Neyi dönüştürüyorlar? Neyi yıkıyorlar? Sadece kenti mi? Ülkeyi de yıkıyor olmasınlar sakın; tarihsel, kültürel belleğiyle? Bireyler ve toplum tüm değerleriyle yok edilmek isteniyor olamaz mı? Yerine koydukları değerler nelerdir?
Bir kent sadece binalar, yollardan mı ibarettir? Kentler bireysel anılarımız kadar toplumsal kültürümüzü ve tarihsel belleğimizi de biriktirip, saklamıyorlar mı?
Bir bina bırakın bireyseli toplumsal, tarihsel belleği oluşturuyor olabilir! Onu yıkmakla, kişinin, toplumun belleğini silmiş olmaz mısınız? İzmir İktisat Kongresi’nin yapıldığı binayı yıkmakla neleri unutturdular? Böylesi süreçlerde birçok yıkım ve dönüştürme eylemiyle kentinize ve ülkenize yabancılaştırılırsınız. Kente ve giderek ülkeye ilginizi kaybedersiniz!
Sekiz bin beş yüz yıllık olduğu kanıtlanan İzmir’de yüz yıllık bina var mıdır acaba? Nerede bunca yıllık anılar? Kentlerimize yabancılaştırılmamız ülkemize de yabancılaştırılmamızı üretmiyor mu?

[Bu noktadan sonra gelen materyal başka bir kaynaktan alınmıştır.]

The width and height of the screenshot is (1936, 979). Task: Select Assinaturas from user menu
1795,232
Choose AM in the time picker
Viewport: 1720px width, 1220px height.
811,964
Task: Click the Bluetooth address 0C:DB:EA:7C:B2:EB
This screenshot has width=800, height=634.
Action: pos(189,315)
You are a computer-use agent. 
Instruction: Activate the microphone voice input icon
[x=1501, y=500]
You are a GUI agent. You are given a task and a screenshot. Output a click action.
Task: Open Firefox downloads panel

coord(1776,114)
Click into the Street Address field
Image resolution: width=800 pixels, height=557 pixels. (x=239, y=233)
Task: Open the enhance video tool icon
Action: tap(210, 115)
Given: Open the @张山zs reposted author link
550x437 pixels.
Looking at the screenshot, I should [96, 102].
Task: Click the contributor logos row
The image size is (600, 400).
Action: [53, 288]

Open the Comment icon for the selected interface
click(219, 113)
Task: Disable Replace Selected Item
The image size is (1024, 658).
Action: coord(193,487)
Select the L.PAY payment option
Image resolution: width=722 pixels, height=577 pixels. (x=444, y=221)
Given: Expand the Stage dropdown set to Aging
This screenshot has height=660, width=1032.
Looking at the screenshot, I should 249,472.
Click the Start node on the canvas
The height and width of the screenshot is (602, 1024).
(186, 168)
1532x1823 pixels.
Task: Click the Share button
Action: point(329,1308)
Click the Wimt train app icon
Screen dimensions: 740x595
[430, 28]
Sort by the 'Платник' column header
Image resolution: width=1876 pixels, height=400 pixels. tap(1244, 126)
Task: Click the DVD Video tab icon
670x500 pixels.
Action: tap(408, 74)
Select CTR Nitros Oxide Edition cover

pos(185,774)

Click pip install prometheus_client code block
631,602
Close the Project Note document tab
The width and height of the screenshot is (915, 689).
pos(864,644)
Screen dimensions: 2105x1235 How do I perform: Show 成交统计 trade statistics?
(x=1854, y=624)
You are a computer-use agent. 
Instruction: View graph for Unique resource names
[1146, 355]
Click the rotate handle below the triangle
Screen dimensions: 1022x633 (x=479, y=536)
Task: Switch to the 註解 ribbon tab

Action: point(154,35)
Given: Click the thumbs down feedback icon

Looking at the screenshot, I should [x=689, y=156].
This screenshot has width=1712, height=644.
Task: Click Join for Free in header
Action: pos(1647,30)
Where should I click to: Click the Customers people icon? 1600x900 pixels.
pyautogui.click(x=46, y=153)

Kentimiz ve ülkemiz onları yıkan egemenlerin boyunduruğuna girmiyor mu her anlamda; bilimde, sanatta, sporda? Böylece istedikleri toplumsal sürüyü oluşturmuyorlar mı?
Kent öğretir! Binlerce yıldır korunmuş bir kentte doğanlar, orada yaşamakla gördükleri ve yaşadıkları ortamda doğal olarak, gördükleri binalar, doğal parklar, kültürel alanlardan öğrenirler. Ataları buralarda ilk adımlarını atmışlardır, ilk seslerini çıkarmışlardır, ilk aşklarını yaşamışlardır bu kentte tıpkı kendileri gibi. Kentle bütünleşik yaşarlar; canlarını korudukları gibi korumaları bundandır.
İkinci paylaşım savaşının daha ilk gününde Polonyalı mimarların yeraltına çekilerek savaş nedeniyle yıkılacak binaların yeniden yapımı projelerine başlamaları, bireysel ve toplumsal tarihsel var olma istenci nedeniyledir.
Ülkemizde ve kentimizde bakın nasıl bir yıkım-kıyım var!
Neden gücü yeten kentini veya ülkesini terk ediyor? Kalanlar da istemiyorlar mı terk etmeği?
Sermayeye kâr yetmez, büyümesi gerekir yaşayabilmesi için. Bu nedenledir toplumların ve kişilerin fiziksel ve belleksel olarak öldürülmeleri…
Ne kentimizi ne de ülkemizi terk etmek istemiyorsak, sermayeye ve onun her türlü yıkımına karşı durmalıyız!